Many implementors make the mistake of thinking that a GSM FR silence frame is a
frame of 260 zero bits, but the official specs disagree: the silence frame given
in GSM 06.11 (3GPP TS 46.011, at the very end of the spec) is quite different.
Themyscira libgsmfrp implements the correct silence frame per the spec, and that
datum is also made public.

libgsmfrp change history: version 1.0.1 to version 1.0.2
========================================================

There are only two changes, both involving corner cases with invalid SID frames
being received:

1) An invalid SID frame was received immediately following a good speech frame.
   In this case we start CN generation, but we take the needed LARc and Xmaxc
   parameters from the last speech frame, instead of the usual procedure of
   extracting them from a valid SID frame.  The change from 1.0.1 to 1.0.2
   concerns the Xmaxc parameter in this corner case: in 1.0.1 we took Xmaxc
   from the last subframe and used it for ensuing CN generation, but in 1.0.2
   we compute a more proper mean Xmaxc from all 4 subframes, by dequantizing,
   summing and requantizing.

2) An invalid SID frame was received in the speech muting state.  The sequence
   of inputs would have to be:

   - a good speech frame;
   - one or more BFIs, but not too many, so that the cached speech frame
     does not decay fully by Xmaxc reduction;
   - an invalid SID frame.

   In version 1.0.1 we handled this even more obscure corner case by entering
   the CN muting state, i.e., the state that is normally entered upon the
   second lost SID.  In version 1.0.2 we ignore invalid SID in the speech
   muting state and act as if we got BFI, i.e., continue speech muting rather
   than switch to CN muting.

libgsmfrp change history: version 1.0.0 to version 1.0.1
========================================================

Version 1.0.0 exhibited the following defects, which are fixed in 1.0.1:

1) The last received valid SID was cached forever for the purpose of
   handling future invalid SIDs - we could have received some valid
   SID ages ago, then lots of speech or NO_DATA, and if we then get
   an invalid SID, we would resurrect the last valid SID from ancient
   history - a bad design.  In our new design, we handle invalid SID
   based on the current state, much like BFI.

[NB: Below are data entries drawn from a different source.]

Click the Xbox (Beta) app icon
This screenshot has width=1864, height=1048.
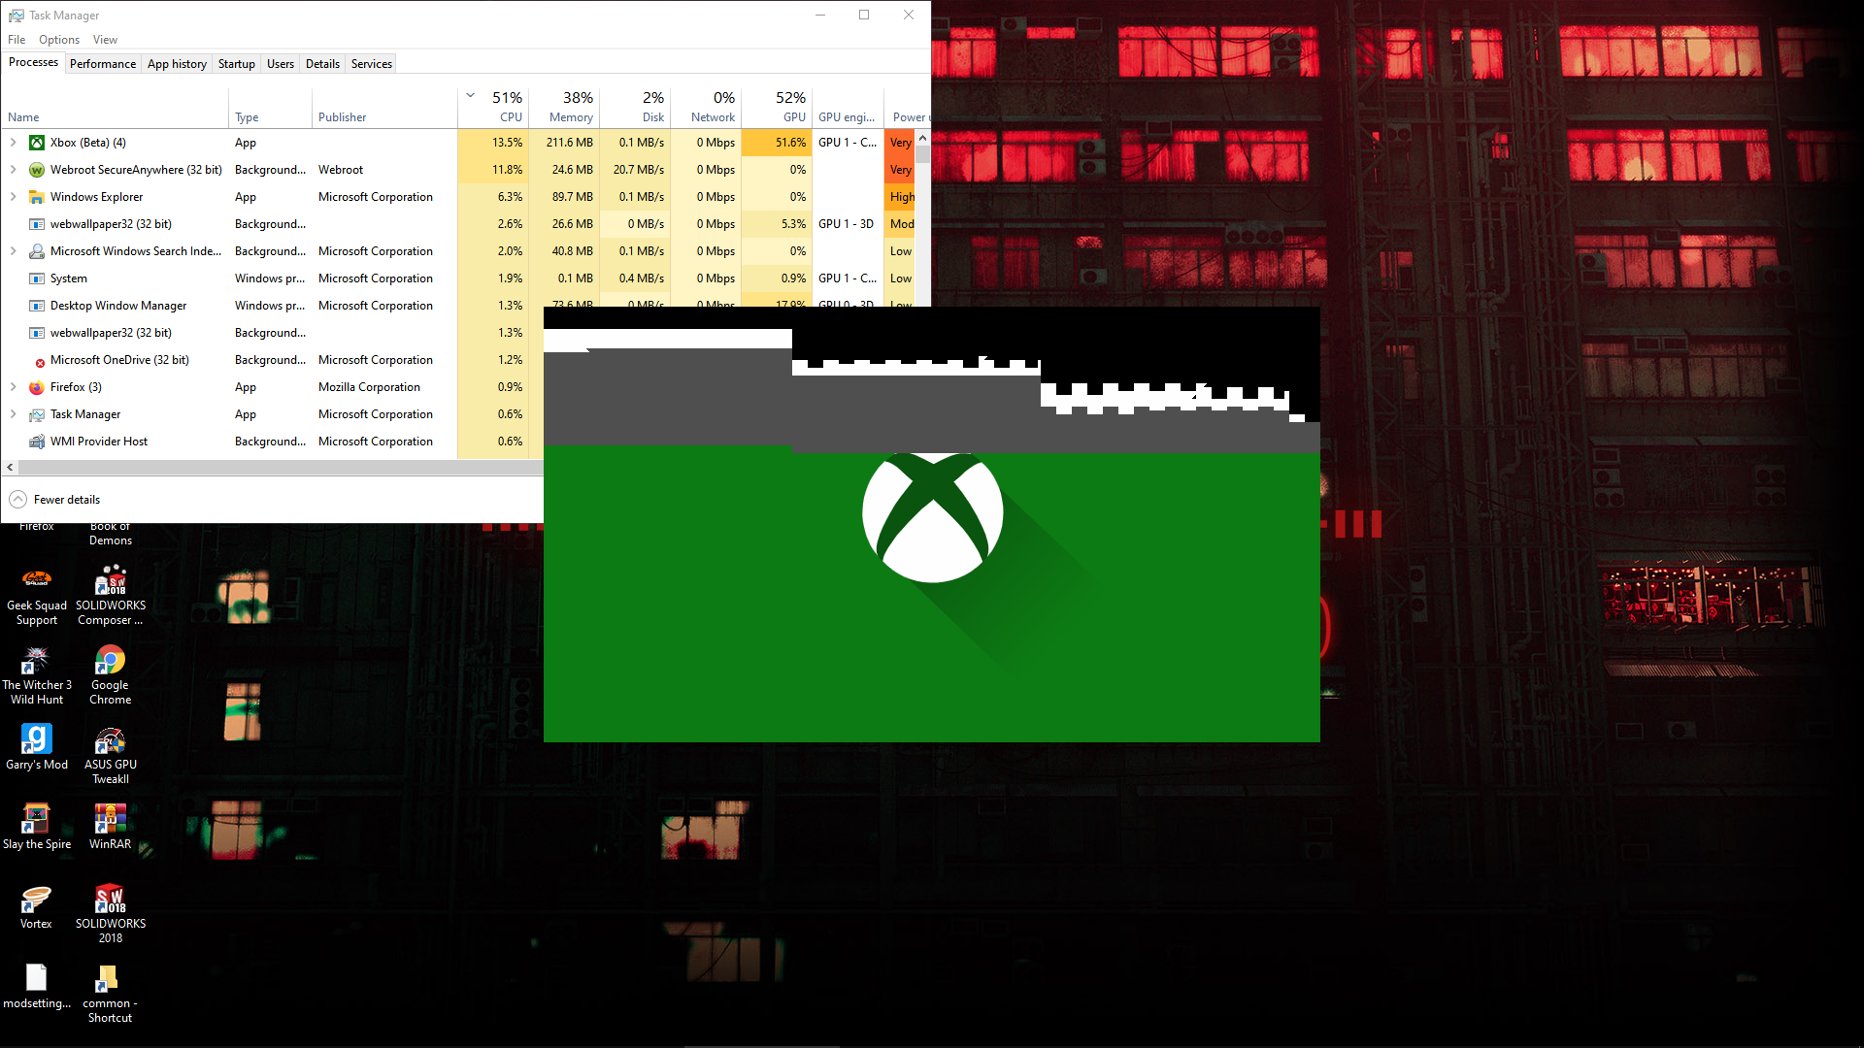(x=37, y=141)
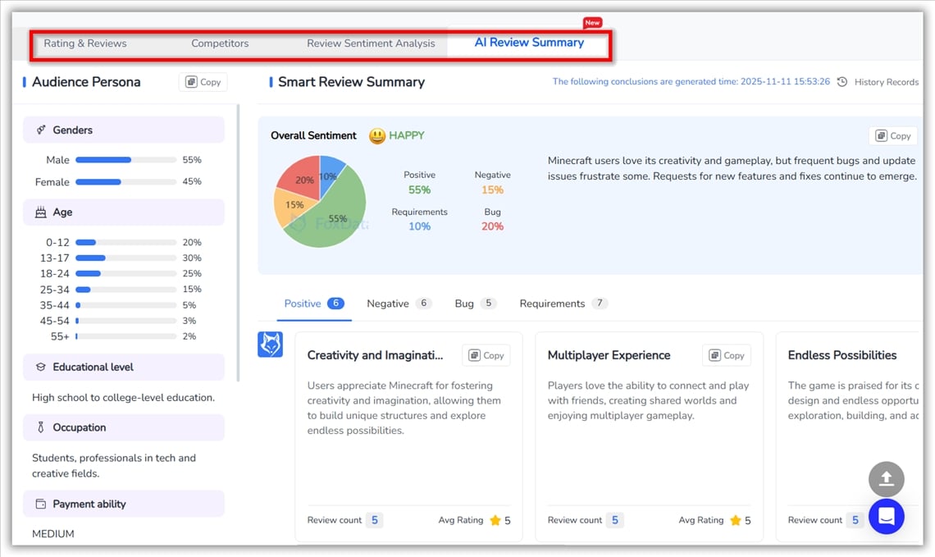Show the Bug reviews tab
This screenshot has height=557, width=935.
click(x=464, y=304)
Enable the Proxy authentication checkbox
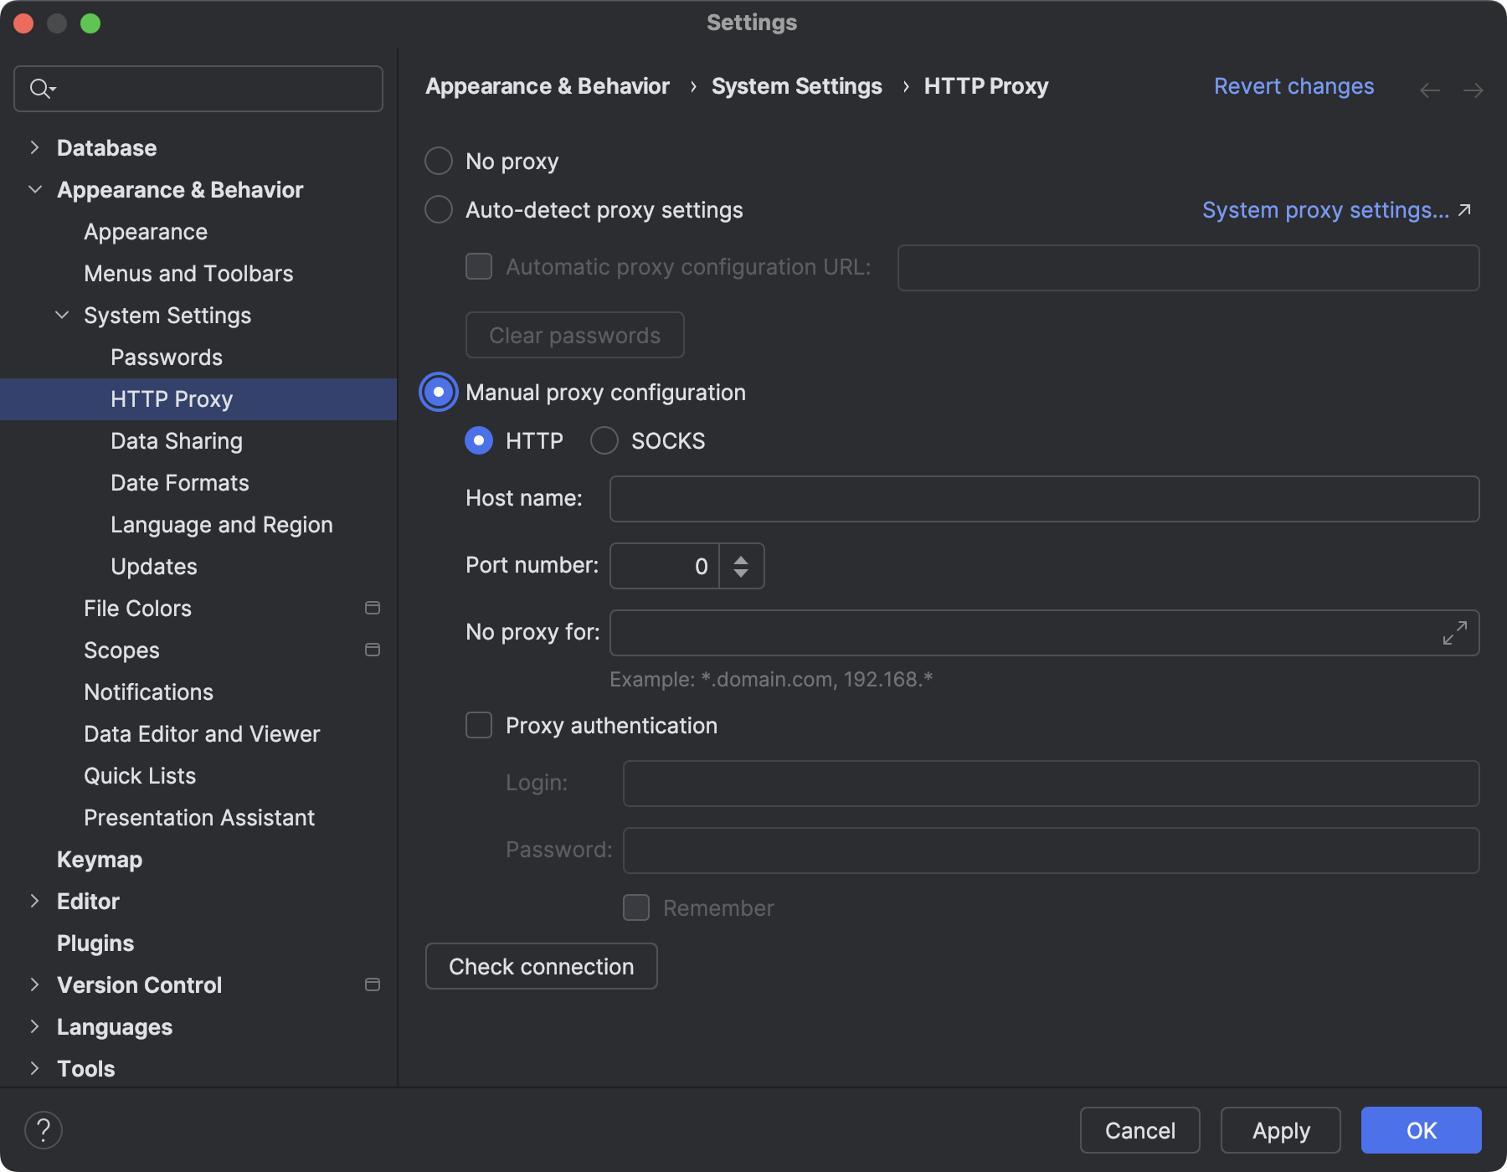 (x=479, y=725)
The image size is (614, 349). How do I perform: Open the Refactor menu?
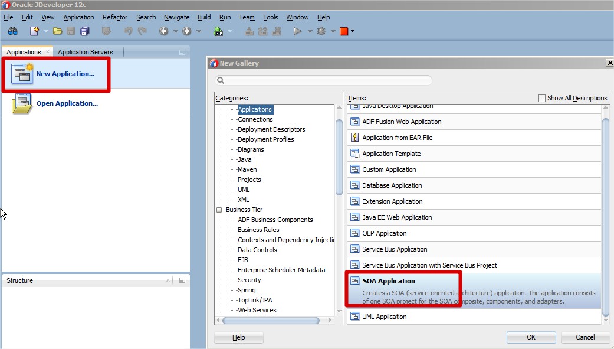(114, 17)
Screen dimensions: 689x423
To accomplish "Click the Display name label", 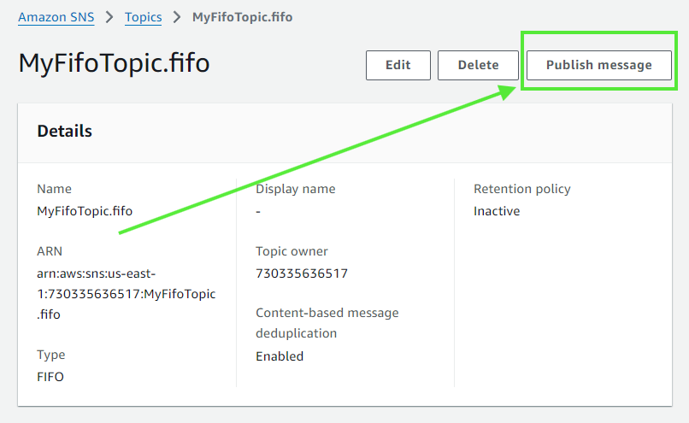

2) GSM 06.11 spec says clearly that after the second lost SID
   (received BFI=1 && TAF=1 in CN state) we need to gradually decrease
   the output level, rather than jump directly to emitting silence
   frames - we previously failed to implement such logic.

3) Per GSM 06.12 section 5.2, Xmaxc should be the same in all 4 subframes
   in a SID frame.  What should we do if we receive an otherwise valid
   SID frame with different Xmaxc?  Our previous approach would
   replicate this Xmaxc oddity in every subsequent generated CN frame,
   which is rather bad.  In our new design, the very first CN frame
   (which can be seen as a transformation of the SID frame itself)
   retains the original 4 distinct Xmaxc, but all subsequent CN frames
   are based on the Xmaxc from the last subframe of the most recent SID.